2.       To replace wasting assets. For example: mines etc.
3.       To replace an asset of depreciable nature. For example fixed assets.
Creation of Sinking fund for redemption of debentures:
For redemption of debentures or other long term liabilities, a fixed amount is kept aside yearly as sinking fund for the specific purpose and the same amount is invested in securities etc.  for a specific period so that the sufficient amount is available at the time of redemption of long term liabilities. The amount to be set aside can be determined with the help of Sinking fund table. The amount kept aside should not be debited to Profit and loss account but to Profit and loss appropriation account because the same is an allocation of profit not expenditure.
Q.7. What is Debenture Trust Deed and Zero coupon bonds/Debentures?
Ans: Debentures Trust Deed: It is a document created by the company whereby trustees are appointed to protect the interest of debenture holders before they are offered for public subscription.
Zero Coupon Bonds: It is a type of debentures which do not carry any rate of interest.
Q.8. Explain the provisions of Debenture Redemption Reserve (DRR) according to the Indian Companies Act, 2013.

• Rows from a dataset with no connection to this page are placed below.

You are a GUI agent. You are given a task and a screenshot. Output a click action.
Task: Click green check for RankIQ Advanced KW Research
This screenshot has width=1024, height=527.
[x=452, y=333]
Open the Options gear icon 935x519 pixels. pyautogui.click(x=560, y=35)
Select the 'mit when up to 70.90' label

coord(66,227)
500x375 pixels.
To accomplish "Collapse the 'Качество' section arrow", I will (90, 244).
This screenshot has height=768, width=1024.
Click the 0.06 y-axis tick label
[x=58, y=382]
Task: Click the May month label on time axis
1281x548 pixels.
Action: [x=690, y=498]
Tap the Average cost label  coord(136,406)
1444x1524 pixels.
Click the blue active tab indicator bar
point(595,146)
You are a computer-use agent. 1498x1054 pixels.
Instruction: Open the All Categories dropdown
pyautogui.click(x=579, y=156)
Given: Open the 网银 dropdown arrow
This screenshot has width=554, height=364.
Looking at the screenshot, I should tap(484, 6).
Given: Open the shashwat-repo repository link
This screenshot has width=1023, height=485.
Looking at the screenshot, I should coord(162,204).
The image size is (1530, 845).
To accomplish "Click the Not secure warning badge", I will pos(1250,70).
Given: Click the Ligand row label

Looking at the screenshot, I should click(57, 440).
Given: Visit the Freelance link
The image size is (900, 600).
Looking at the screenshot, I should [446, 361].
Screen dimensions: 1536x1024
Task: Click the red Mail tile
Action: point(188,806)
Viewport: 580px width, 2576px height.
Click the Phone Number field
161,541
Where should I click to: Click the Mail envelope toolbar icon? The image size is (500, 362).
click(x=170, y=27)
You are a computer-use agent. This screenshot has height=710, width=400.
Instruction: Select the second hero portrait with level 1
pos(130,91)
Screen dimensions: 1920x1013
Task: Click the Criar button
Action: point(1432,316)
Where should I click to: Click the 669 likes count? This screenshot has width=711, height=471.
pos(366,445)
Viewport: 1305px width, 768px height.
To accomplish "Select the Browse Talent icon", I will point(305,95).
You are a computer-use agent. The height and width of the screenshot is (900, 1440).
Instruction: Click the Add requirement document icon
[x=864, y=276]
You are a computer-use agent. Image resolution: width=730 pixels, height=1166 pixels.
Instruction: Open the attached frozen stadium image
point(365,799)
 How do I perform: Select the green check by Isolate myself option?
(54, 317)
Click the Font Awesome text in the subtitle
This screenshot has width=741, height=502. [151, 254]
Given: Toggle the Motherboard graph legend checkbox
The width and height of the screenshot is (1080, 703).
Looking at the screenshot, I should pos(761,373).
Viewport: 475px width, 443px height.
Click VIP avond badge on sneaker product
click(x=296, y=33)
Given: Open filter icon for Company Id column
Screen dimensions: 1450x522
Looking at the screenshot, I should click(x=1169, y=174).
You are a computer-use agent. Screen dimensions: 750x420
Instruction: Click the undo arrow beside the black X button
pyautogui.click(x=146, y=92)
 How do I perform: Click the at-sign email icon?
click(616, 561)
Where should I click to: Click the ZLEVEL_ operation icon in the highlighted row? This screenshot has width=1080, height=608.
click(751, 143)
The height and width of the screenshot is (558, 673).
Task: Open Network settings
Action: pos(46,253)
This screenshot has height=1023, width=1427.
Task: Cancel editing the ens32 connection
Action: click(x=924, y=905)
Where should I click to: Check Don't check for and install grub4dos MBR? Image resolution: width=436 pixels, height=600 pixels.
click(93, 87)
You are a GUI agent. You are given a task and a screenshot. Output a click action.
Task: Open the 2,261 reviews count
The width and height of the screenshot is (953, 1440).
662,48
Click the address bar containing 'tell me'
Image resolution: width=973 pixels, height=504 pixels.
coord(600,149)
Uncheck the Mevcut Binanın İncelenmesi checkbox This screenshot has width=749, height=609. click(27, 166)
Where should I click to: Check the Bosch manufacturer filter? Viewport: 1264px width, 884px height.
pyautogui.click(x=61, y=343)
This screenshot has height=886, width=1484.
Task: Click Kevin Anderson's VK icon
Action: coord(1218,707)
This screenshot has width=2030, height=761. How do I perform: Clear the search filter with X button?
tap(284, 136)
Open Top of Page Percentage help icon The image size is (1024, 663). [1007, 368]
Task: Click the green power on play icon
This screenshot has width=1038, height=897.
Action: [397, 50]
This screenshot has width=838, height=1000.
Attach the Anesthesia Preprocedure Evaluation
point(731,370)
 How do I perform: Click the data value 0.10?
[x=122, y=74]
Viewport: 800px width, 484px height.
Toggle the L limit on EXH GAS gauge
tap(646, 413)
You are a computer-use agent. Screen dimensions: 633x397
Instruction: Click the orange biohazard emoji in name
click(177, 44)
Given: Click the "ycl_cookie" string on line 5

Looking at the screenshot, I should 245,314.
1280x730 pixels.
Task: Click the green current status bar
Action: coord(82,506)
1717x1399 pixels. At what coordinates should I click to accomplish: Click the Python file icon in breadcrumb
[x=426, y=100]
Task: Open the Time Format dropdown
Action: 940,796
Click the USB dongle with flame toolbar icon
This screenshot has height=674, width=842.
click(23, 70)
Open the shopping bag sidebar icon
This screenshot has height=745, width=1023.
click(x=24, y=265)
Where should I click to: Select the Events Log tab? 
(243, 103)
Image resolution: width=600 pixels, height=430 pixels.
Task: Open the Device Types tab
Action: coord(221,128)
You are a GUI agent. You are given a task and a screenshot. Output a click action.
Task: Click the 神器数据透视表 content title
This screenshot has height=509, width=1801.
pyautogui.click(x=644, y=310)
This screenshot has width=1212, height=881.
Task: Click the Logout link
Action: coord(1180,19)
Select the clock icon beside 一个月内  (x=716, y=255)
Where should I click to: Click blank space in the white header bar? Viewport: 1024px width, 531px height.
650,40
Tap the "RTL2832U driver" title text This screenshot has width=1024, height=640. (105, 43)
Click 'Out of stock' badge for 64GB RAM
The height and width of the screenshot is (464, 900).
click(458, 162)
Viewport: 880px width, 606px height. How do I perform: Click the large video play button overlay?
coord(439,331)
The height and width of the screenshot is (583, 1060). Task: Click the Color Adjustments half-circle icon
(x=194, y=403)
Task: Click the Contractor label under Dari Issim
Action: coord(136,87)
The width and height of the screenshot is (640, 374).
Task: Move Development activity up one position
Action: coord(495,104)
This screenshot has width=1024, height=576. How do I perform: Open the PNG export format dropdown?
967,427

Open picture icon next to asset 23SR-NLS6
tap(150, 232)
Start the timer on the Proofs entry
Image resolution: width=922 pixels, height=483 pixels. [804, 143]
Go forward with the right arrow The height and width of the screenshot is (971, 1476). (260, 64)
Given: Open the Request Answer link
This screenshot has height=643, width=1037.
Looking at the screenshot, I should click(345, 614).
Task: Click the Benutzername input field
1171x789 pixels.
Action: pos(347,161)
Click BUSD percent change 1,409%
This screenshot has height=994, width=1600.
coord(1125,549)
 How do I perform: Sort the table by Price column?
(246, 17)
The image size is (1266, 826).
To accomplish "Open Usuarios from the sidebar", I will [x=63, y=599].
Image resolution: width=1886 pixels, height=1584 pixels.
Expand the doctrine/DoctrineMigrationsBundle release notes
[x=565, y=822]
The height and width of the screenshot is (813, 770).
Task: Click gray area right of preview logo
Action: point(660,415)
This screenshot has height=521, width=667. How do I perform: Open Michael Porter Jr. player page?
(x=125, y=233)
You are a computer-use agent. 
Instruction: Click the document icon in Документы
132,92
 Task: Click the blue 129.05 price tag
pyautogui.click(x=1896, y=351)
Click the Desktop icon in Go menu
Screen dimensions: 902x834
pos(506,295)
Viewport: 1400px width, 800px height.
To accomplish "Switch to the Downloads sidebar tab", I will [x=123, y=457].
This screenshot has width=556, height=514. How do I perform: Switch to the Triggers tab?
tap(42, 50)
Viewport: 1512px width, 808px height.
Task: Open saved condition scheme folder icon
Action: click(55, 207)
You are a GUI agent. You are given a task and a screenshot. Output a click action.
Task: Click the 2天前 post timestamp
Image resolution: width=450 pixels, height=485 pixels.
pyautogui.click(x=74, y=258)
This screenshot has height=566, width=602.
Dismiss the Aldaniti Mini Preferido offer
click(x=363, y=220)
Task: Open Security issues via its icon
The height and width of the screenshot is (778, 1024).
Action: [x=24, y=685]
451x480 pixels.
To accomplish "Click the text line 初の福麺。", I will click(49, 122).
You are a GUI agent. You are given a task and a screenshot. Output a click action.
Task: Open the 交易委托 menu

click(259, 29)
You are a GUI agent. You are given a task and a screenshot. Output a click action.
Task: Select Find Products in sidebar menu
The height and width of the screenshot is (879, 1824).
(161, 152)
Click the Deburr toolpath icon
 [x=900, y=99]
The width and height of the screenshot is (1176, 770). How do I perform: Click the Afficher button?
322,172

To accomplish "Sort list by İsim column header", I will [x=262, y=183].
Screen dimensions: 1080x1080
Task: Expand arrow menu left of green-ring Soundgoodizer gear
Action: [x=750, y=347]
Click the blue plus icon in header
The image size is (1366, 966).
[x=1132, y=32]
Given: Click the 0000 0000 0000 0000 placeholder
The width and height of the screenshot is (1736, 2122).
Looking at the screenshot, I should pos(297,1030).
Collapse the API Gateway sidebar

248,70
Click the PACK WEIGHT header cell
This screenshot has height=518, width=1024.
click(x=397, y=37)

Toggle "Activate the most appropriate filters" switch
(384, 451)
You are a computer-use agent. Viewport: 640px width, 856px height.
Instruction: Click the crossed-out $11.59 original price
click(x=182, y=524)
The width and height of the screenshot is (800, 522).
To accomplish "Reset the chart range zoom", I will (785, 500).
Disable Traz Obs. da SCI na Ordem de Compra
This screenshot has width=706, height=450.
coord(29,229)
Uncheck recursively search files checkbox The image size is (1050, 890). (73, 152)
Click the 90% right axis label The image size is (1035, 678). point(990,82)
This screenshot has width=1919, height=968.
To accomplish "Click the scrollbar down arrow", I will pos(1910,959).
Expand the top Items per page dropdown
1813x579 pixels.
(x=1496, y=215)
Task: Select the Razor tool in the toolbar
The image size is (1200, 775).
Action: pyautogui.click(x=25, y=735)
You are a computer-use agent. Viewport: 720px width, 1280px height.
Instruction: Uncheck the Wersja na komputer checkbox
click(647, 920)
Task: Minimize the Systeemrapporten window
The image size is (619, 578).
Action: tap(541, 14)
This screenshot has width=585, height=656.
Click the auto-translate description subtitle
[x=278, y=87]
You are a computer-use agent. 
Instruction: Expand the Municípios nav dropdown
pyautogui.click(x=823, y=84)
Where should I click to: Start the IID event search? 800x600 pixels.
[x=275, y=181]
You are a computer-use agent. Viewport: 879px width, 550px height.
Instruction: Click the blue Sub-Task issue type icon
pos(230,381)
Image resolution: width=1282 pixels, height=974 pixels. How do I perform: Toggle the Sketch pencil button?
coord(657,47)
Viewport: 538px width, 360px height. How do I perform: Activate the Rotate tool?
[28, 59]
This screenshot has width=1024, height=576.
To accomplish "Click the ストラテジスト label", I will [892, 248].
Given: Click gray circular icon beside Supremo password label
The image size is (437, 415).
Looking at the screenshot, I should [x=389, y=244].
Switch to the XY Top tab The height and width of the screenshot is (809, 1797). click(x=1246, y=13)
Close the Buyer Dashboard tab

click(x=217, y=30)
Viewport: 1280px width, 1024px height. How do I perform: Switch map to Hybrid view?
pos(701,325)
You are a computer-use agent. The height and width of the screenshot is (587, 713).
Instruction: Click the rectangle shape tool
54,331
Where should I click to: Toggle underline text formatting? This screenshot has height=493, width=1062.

Ans: Creation of Debenture Redemption Reserve: The company shall create a Debenture Redemption Reserve for the purpose of redemption of debentures, in accordance with the conditions given below;
(a) the Debenture Redemption Reserve shall be created out of the profits of the company available for payment of dividend;
(b) the company shall create Debenture Redemption Reserve equivalent to at least 50% of the amount raised through the debenture issue before debenture redemption commences
(c) in case of partly convertible debentures, Debenture Redemption Reserve shall be created in respect of non-convertible portion of debenture.
Creation of DRR is not necessary in the following cases:
a. Infrastructure companies
b. A company issuing debentures with maturity period of less than 18 months.